* [Exercise tasks]
A. In the Otter Trail article, how many people does each log cabin sleep?
B. Duplicate the part of the Otter Trail article that opens with the words containing "The Otter Trail follows" and closes with "to be prepared.".
C. List everything the Otter Trail article says you'll traverse on the hike.

======== Text for analysis

The Otter Trail follows the spectacular Garden Route coastline from Storms River Mouth to Nature’s Valley in the Tsitsikamma National Park. Recently, Scott Forssman did the hike and shared the experience with OnRoute...
The Otter Trail is certainly one of SA’s most beautiful hikes and a bucket list for any hiker. It's five days long and covers around 50 kilometres along steep gradients, cliff edges and rocky boulders at sea level. Accommodation is fairly simple but adequate for up to 12 people. You sleep in log cabins which cater for six people each on triple bunk beds. There's one toilet and a cold shower per destination and no electricity. Costs are around R1 220 as well as a conservation fee of R216 and there are plenty of write-ups and info on the web to be prepared.
Storms River reception, where you begin, is also full of information and where an introductory video will describe the fauna and flora, what to expect and what boots you should be wearing… too late if this priority didn't cross your mind sooner! (After the hike, go down to the Nature’s Valley Inn for a drink and good burger, and you'll see all the shoes that didn't make it hanging from a tree!) You’ll be given a map with vital water information of distances, where you can fill up and where you shouldn’t as the water is unfortunately polluted from upstream shanty towns.
TOP TIP: Take water drops rather than tablets as they taste better and work more effectively.
The Otter Trail is certainly one of SA’s most beautiful hikes and a bucket list for any hiker.
You'll traverse rocks, beaches, trails and river crossings, with opportunities to swim in the sea or lagoons. Your fitness should be moderate but most people would be capable. The only time constraint is when you need to cross the Bloukransrivier on Day 4 to make low tide. There's very little to no cellphone reception, but there are escape routes should you need assistance or medical attention.
A highlight on Day 3 was arriving at the Elandsbos river crossing where we played beach cricket in the open lagoon. A drawback would be the difficulty in getting gas canisters for cooking with, since you can't fly with compressed gas. Only Outdoor Warehouse (George) had the variety you need. A contrasting hike to The Otter Trail would be the Sentinal hike up the chain ladders over the Drakensberg in winter, with a much higher altitude vs. sea level; cold vs. warm, and tents vs. cabins. But the views are just as stunning, being above the clouds, overlooking the white landscape.

================
======== Material shown

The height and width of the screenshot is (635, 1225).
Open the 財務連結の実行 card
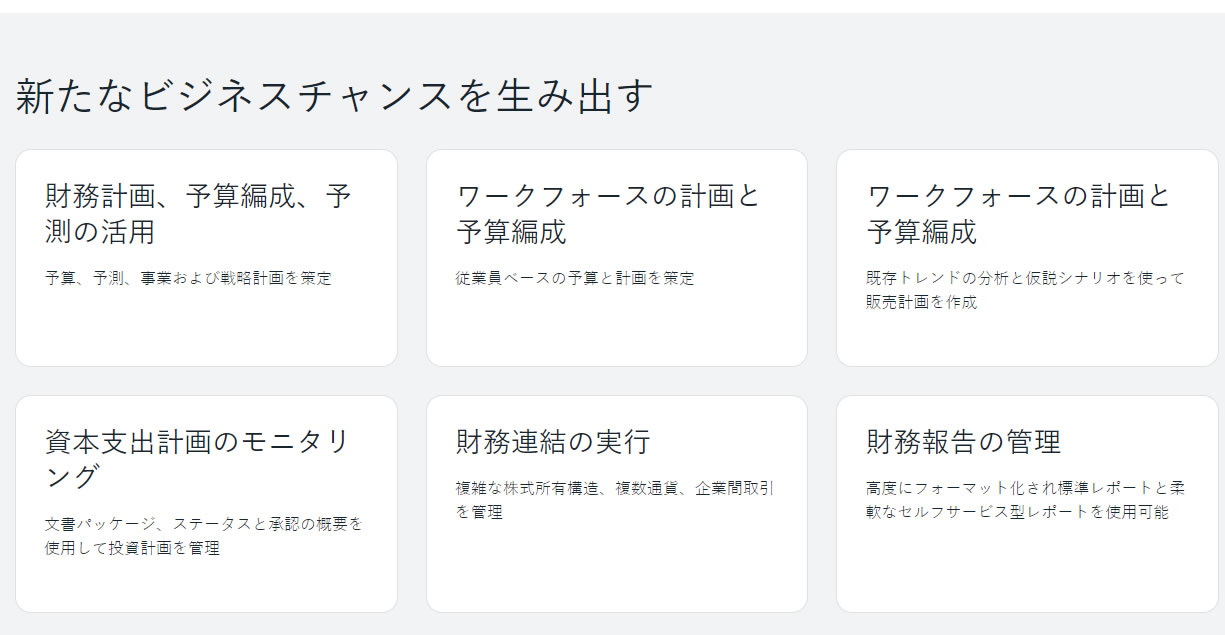point(617,504)
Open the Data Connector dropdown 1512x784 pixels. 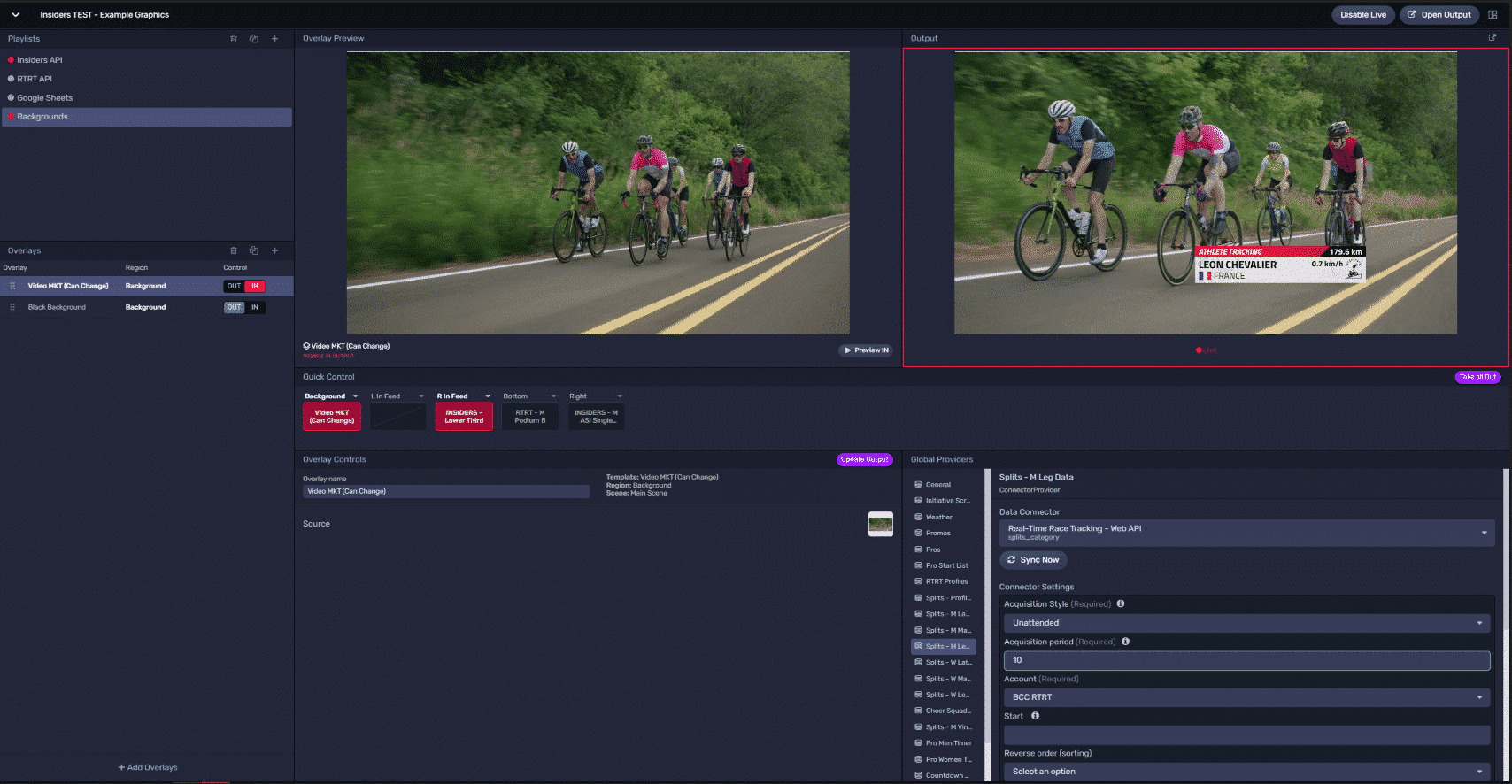click(1246, 533)
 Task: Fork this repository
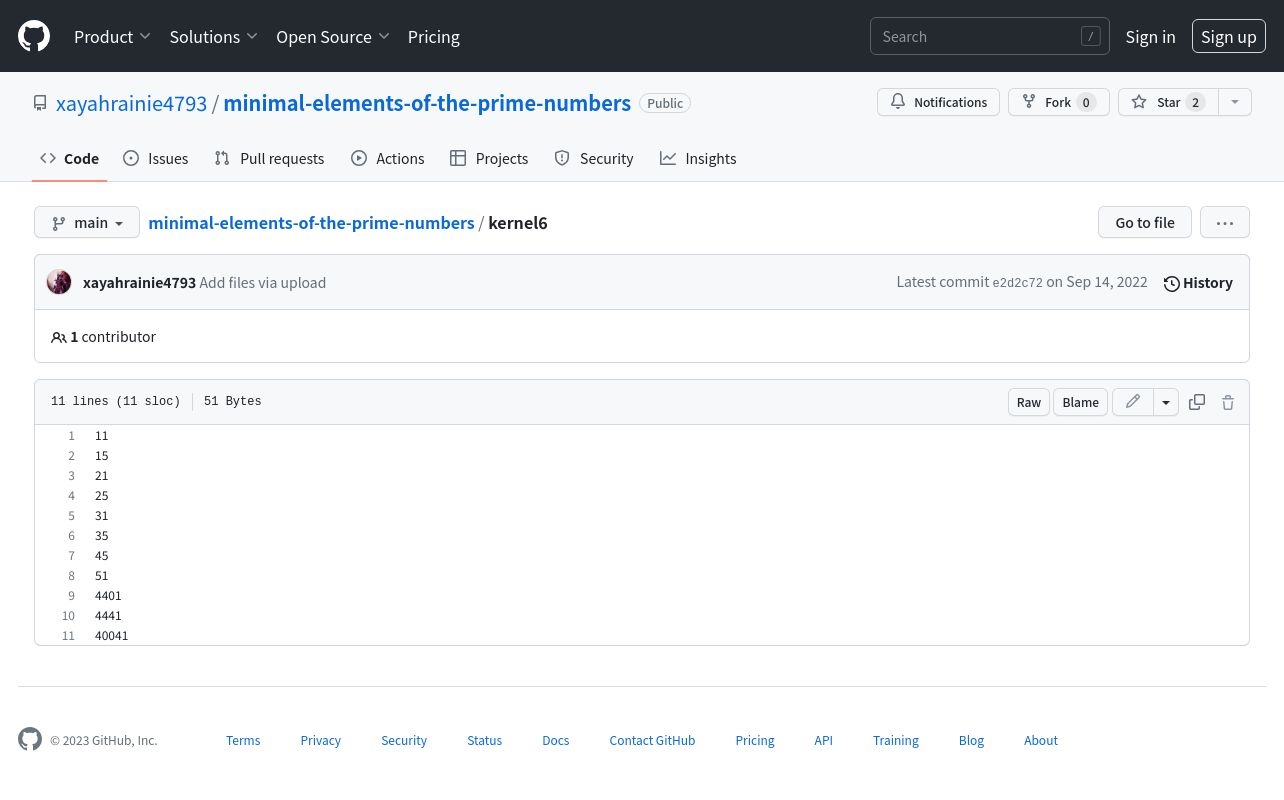point(1058,102)
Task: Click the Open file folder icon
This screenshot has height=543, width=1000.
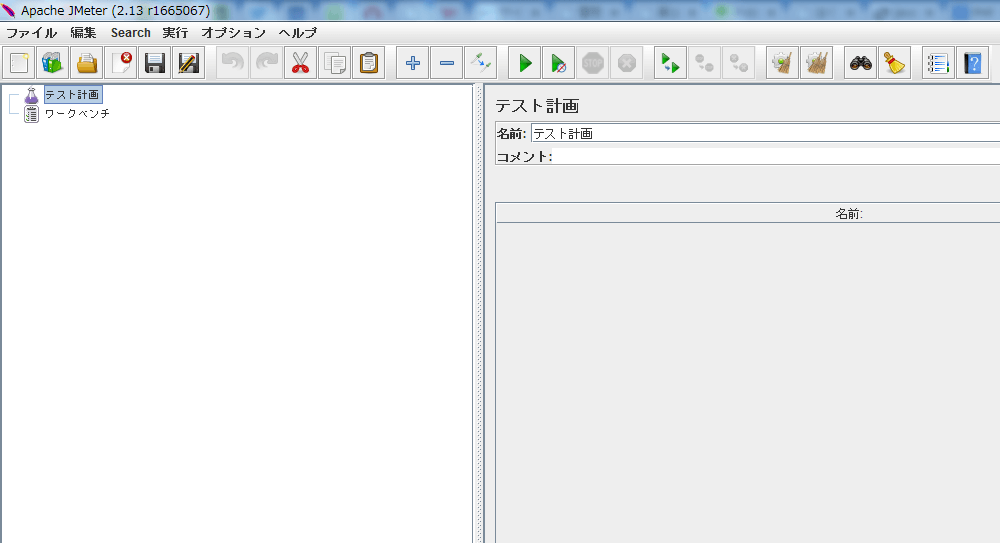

================

* [Exercise results]
A. Six people each, on triple bunk beds.

B.
The Otter Trail follows the spectacular Garden Route coastline from Storms River Mouth to Nature’s Valley in the Tsitsikamma National Park. Recently, Scott Forssman did the hike and shared the experience with OnRoute...
The Otter Trail is certainly one of SA’s most beautiful hikes and a bucket list for any hiker. It's five days long and covers around 50 kilometres along steep gradients, cliff edges and rocky boulders at sea level. Accommodation is fairly simple but adequate for up to 12 people. You sleep in log cabins which cater for six people each on triple bunk beds. There's one toilet and a cold shower per destination and no electricity. Costs are around R1 220 as well as a conservation fee of R216 and there are plenty of write-ups and info on the web to be prepared.

C. Rocks, beaches, trails, river crossings